Comedian Journalist Francesca Fiorentini Gets Seriously Funny in “The Bitchuation Room”

The live taping of her podcast on Thursday will ask guests Mac Smiff and Eric K. Ward to weigh in on the state of Portland.

Francesca Fiorentini (Scott Macdonald) (Scott MacDonald/Scott MacDonald)

“It’s a lefty podcast,” Francesca Fiorentini says of her weekly show The Bitchuation Room.

Recently surpassing 101 episodes (“that’s how many Dalmations there are!” her partner and occasional co-host Matt Lieb said of the milestone), Fiorentini’s podcast is part comedy, part politics, part determination to have at least one person funnier and one peron smarter than her in the room to riff on weekly political events.

Obviously, she hasn’t been able to have people in the same physical room for a year and a half, which is partly why, when Kickstand Comedy reached out to San Francisco-based Fiorentini to set up a one-off live recording night in Portland, she jumped at the chance.

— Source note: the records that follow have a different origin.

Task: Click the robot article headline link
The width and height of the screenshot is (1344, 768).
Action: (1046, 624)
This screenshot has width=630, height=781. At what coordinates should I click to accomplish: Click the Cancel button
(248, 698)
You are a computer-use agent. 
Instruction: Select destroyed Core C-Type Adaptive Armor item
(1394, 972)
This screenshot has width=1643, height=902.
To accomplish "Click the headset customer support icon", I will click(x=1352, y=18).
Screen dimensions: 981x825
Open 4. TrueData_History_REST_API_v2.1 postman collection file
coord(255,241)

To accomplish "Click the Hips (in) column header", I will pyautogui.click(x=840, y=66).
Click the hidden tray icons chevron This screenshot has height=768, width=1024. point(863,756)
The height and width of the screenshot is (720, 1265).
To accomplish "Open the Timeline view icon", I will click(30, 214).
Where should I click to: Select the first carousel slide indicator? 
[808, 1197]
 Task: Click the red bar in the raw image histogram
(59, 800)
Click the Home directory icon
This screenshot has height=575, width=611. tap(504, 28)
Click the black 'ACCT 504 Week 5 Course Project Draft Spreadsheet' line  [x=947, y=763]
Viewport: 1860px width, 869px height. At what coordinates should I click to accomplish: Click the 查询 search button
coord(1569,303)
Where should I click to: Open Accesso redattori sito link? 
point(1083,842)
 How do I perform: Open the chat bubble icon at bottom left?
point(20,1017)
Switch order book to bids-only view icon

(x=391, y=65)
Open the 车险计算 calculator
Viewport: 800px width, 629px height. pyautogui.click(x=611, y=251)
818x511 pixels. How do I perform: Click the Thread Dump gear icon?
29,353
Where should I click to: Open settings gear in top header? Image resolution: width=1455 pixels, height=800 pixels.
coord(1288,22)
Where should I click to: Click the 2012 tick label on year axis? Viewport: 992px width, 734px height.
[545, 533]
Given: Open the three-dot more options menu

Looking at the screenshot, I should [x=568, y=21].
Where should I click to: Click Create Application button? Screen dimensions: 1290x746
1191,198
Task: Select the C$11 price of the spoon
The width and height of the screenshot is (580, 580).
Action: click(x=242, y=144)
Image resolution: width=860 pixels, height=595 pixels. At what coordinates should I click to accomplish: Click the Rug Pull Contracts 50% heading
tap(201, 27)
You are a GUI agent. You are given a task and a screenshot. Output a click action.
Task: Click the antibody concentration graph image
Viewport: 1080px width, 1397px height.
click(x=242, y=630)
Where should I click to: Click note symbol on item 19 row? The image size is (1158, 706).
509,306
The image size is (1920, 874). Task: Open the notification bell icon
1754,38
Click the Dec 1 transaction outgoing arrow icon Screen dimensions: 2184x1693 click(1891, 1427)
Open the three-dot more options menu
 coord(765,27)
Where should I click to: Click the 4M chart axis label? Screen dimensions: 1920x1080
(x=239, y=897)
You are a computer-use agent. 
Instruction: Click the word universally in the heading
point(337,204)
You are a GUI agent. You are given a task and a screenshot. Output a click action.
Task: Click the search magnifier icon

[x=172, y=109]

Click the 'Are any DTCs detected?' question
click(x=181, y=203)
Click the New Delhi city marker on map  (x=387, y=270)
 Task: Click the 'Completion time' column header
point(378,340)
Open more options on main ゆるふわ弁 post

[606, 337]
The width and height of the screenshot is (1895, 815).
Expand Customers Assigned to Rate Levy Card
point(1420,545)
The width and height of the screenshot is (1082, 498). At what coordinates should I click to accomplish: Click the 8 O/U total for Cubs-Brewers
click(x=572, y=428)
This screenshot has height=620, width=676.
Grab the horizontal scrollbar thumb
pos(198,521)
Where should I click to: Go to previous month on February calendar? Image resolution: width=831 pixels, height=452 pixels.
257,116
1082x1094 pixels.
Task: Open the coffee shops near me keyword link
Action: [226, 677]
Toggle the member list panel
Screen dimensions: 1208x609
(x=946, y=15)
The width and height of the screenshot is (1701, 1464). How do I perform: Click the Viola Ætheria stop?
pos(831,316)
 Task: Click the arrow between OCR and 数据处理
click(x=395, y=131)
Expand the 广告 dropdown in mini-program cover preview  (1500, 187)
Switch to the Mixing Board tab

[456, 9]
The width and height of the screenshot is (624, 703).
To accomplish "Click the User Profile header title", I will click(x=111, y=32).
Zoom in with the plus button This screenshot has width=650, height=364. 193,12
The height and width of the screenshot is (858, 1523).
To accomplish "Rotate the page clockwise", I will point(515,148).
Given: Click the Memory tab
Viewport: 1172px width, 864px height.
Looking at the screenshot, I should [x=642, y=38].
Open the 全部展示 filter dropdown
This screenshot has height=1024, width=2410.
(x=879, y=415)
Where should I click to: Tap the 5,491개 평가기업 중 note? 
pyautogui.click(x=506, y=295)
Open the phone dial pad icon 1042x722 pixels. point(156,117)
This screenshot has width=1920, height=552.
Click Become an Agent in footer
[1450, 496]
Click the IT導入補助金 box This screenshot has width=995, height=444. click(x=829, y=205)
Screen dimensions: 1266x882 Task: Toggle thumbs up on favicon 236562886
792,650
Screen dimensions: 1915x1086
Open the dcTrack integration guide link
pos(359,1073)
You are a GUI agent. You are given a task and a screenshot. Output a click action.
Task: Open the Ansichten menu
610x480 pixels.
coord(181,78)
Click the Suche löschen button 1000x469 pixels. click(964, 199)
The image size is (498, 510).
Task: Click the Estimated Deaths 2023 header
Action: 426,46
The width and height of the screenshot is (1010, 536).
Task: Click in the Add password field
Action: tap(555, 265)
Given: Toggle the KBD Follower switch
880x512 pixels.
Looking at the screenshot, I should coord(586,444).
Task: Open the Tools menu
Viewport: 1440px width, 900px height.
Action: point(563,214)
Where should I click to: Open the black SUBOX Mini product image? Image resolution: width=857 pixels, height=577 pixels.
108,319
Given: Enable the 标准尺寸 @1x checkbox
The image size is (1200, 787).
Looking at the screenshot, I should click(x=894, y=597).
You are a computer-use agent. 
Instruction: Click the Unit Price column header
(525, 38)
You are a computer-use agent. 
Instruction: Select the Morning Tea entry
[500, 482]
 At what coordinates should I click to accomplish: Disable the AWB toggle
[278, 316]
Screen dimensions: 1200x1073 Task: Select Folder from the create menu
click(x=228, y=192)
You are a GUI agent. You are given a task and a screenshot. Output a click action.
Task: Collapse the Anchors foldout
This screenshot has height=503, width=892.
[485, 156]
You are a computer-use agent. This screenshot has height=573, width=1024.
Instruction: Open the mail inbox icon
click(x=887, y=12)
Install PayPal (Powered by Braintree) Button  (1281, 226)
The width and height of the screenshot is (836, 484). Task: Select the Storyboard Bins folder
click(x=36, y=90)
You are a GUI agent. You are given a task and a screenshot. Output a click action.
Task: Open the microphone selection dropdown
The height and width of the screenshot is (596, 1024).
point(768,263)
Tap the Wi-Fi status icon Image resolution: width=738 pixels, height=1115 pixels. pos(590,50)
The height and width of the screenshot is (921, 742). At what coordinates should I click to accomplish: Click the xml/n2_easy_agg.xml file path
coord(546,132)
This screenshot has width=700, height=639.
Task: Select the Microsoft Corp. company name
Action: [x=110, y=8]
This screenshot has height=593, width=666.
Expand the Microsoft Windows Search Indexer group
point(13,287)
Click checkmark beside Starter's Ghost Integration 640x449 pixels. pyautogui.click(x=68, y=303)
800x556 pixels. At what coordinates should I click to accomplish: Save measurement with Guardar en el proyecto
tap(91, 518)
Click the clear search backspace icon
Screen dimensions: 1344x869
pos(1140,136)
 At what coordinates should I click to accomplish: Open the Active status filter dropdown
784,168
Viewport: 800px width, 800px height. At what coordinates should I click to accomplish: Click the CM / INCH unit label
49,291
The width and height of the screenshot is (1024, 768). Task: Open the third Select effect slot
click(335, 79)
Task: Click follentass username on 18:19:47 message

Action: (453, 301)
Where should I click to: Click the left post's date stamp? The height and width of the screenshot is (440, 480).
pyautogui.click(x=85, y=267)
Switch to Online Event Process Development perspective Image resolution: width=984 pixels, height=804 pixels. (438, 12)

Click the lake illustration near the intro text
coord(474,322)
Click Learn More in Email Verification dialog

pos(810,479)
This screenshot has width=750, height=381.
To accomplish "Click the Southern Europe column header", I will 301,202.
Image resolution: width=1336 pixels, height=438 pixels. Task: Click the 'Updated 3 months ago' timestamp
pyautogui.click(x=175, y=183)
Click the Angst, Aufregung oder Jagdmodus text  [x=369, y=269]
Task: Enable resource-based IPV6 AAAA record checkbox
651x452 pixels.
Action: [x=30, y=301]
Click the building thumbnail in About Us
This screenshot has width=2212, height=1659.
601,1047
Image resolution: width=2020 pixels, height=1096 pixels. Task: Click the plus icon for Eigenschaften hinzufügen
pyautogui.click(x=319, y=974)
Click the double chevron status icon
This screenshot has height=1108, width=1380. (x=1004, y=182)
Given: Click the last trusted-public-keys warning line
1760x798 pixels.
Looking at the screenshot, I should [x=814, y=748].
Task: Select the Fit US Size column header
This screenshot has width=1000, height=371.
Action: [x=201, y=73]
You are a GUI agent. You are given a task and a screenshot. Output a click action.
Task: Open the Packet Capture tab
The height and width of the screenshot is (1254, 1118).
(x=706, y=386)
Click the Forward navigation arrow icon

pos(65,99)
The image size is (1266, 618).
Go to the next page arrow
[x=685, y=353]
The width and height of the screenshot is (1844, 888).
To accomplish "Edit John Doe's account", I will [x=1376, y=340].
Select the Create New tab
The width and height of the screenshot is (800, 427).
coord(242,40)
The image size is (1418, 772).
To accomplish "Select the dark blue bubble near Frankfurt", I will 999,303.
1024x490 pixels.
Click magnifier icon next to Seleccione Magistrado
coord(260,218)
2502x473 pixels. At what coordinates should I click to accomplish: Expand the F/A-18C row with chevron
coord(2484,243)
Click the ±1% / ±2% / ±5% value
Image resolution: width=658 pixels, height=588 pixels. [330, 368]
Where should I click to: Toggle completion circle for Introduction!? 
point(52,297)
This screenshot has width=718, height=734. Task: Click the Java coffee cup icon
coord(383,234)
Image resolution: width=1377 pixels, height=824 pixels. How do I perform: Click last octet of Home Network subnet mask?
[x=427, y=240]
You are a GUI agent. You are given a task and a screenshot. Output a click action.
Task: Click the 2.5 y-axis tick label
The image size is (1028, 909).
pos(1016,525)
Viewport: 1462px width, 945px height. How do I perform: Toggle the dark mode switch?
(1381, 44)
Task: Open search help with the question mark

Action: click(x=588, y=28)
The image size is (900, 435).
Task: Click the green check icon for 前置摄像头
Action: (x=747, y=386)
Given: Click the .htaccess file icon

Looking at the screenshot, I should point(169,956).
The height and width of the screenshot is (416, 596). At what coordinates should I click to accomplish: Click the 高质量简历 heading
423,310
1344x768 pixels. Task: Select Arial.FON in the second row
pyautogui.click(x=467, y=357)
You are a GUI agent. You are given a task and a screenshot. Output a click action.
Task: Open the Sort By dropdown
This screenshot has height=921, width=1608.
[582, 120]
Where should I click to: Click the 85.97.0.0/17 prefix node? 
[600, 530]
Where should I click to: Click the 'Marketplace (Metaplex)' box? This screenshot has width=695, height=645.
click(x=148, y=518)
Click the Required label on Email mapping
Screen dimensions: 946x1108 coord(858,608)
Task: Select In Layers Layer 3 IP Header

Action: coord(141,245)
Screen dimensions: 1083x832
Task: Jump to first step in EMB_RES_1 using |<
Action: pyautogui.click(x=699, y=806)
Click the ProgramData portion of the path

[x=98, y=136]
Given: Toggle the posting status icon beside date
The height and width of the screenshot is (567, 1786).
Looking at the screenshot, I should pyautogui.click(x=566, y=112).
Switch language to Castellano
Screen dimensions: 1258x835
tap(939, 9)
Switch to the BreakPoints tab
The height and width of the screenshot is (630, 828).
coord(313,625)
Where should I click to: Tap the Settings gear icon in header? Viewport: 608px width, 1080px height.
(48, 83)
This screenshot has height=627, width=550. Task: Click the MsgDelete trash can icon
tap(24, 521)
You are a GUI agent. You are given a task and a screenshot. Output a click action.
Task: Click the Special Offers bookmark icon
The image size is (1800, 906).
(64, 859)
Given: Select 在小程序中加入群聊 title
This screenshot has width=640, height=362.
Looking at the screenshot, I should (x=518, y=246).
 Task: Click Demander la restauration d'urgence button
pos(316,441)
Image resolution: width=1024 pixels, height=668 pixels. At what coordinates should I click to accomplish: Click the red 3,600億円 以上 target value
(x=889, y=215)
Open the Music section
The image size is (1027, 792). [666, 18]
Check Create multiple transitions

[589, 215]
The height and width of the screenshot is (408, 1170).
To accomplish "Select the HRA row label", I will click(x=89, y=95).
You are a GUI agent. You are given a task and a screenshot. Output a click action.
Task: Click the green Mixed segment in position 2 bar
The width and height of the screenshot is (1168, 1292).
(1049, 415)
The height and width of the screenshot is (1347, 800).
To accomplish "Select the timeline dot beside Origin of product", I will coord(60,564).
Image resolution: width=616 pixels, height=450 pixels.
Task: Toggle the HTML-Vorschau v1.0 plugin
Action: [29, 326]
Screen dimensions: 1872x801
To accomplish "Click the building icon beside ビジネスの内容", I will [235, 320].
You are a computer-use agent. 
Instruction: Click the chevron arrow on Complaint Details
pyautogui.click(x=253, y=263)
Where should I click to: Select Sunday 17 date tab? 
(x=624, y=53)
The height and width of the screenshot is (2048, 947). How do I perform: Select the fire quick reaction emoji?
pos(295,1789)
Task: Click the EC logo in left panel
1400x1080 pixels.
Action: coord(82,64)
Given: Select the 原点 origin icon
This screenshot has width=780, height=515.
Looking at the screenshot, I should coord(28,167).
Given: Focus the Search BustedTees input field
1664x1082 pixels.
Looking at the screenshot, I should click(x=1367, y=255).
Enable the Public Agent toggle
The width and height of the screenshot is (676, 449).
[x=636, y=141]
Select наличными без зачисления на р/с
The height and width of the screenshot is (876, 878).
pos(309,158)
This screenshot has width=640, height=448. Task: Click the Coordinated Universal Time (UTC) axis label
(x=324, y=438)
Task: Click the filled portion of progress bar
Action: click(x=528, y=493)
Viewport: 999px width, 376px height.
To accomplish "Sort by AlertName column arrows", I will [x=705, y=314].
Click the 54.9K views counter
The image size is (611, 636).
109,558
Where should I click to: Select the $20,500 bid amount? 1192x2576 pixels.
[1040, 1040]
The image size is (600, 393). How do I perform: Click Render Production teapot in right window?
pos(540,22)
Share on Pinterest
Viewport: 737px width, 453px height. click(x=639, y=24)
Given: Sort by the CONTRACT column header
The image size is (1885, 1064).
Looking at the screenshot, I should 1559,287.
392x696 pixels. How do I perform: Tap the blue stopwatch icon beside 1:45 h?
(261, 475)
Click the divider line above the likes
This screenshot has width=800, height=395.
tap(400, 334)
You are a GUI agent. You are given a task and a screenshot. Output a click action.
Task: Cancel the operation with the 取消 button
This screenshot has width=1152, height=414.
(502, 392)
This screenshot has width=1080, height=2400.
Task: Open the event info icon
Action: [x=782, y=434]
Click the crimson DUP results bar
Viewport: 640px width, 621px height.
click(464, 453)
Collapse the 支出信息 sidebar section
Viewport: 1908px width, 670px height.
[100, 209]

“I just appreciate what Kickstand has been doing up here,” she says, via phone interview. “It’s been running shows outdoors all summer long and really trying to help, you know, make sure the comedy scene doesn’t disappear in times of COVID.”

Fiorentini also has a background in progressive journalism—in 2020, her hourlong documentary on the U.S. health care system Red, White & Who? aired on MSNBC. She carries a long résumé of appearances on shows that share her humorous, deep-dive values, like The Young Turks and the Behind the Bastards podcast.

“I am so curious and excited to better understand what’s been going on lately: Portland’s movement for Black lives, the Proud Boys, the white nationalists that have been roaming the streets, sort of unfettered and unencumbered by police,” Fiorentini says of the upcoming show.

Her guests are activist journalist Mac Smiff, a notable figure in Portland’s Black Lives Matter movement, and Western States Center executive director Eric K. Ward, two people many left-leaning local progressives look to for where the region’s movement for Black lives is headed.

The topic is so broad it’s hard to imagine pinning anything concrete down in a single episode, but it’s sure to be a fun, irreverent hour—especially when Fiorentini describes her style as “having fun while we’re talking about important things and not taking ourselves too seriously, which is sort of what the left always gets wrong.”

LAUGH: The Alberta Abbey, 126 NE Alberta St, albertaabbey.org. 7 pm, Thursday Sept. 2. $12, proof of vaccination required.